- Born: Juan Isidro Jimenes Grullón 17 June 1903 Santo Domingo, Dominican Republic
- Died: 10 August 1983 (aged 80) Santo Domingo, Dominican Republic
- Occupations: Writer, physician, educator

= Juan Isidro Jimenes Grullón =

Dominican essayist, historian and politician (1903–1983)

Juan Isidro Jimenes Grullón (June 17, 1903 – August 10, 1983) was a Dominican essayist, historian, physician, philosopher, educator and politician.

==Biography==
Born to José Manuel Jimenes Domínguez (son of Juan Isidro Jimenes Pereyra and María Josefa de los Santos Domínguez Gómez) and María Filomena Grullón Ricardo. Jimenes completed his primary and secondary education in Santo Domingo, receiving a Bachelor of Arts.
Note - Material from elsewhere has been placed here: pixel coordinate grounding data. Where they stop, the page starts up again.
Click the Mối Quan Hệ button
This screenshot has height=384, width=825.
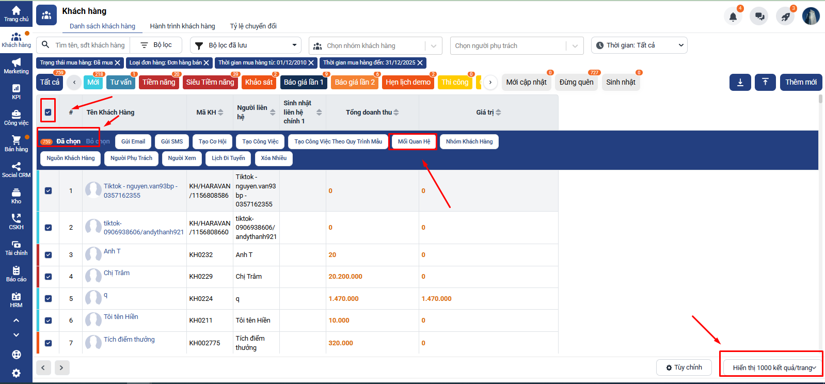[x=414, y=141]
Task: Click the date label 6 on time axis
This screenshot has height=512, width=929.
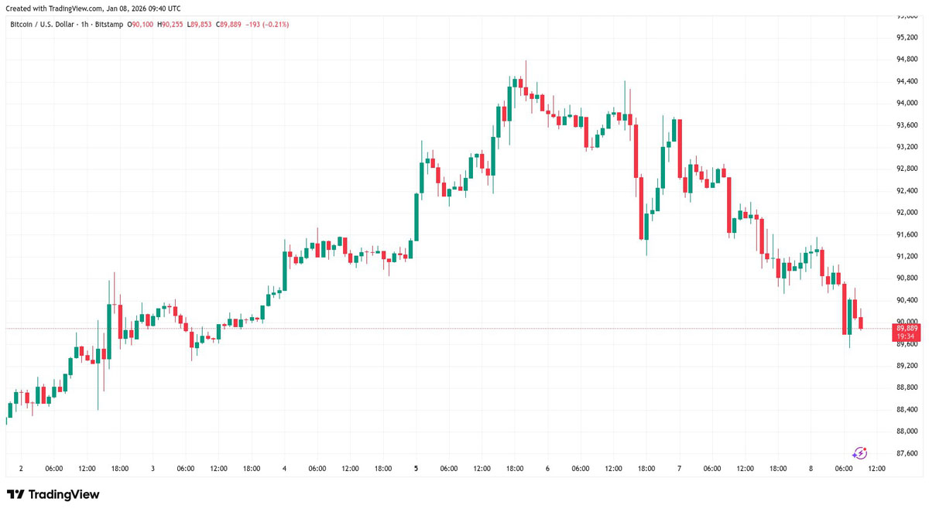Action: click(547, 469)
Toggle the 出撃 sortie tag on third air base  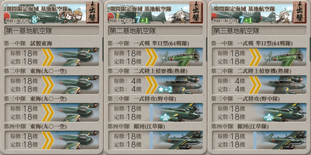point(300,13)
He then entered the Faculty of Law at the University of Santo Domingo, but his passion for philosophy made him abandon this course. Pressured by his family, he left for Paris (1923) to study medicine. In 1929 he received his medical degree and returned to Santo Domingo the following year.

In 1934, Jimenes was discovered plotting against the dictator Rafael Leonidas Trujillo and was imprisoned and then exiled in 1935. While in exile, his priority remained to dethrone Trujillo's regime. He lived in Puerto Rico, Venezuela, the United States and Cuba where he remained in exile for twenty-six years while he continued to fight the tyranny of Trujillo. In 1941 while still in Cuba, he and other Dominican exiles on the island, founded the Dominican Revolutionary Party and the Dominican Patriotic Alliance. He participated in the failed expedition of Constanza, Maimon and Estero Hondo in 1959. Six months after Trujillo's assassination he returned to his country and immediately integrated into national policy. In 1962, Jimenes was a candidate for the Presidency with the Social Democratic Alliance party.

He also taught history and sociology at the Autonomous University of Santo Domingo. He published twenty books in the fields of sociology, philosophy, history and literature. His works include the Dominican Republic: a fiction, Pedro Henríquez Ureña : Reality and Myth, Our fake left and the myth of the founding fathers, and polemicist and reflect the rebellious spirit that characterized most of his essay production.

He died in Santo Domingo on August 10, 1983.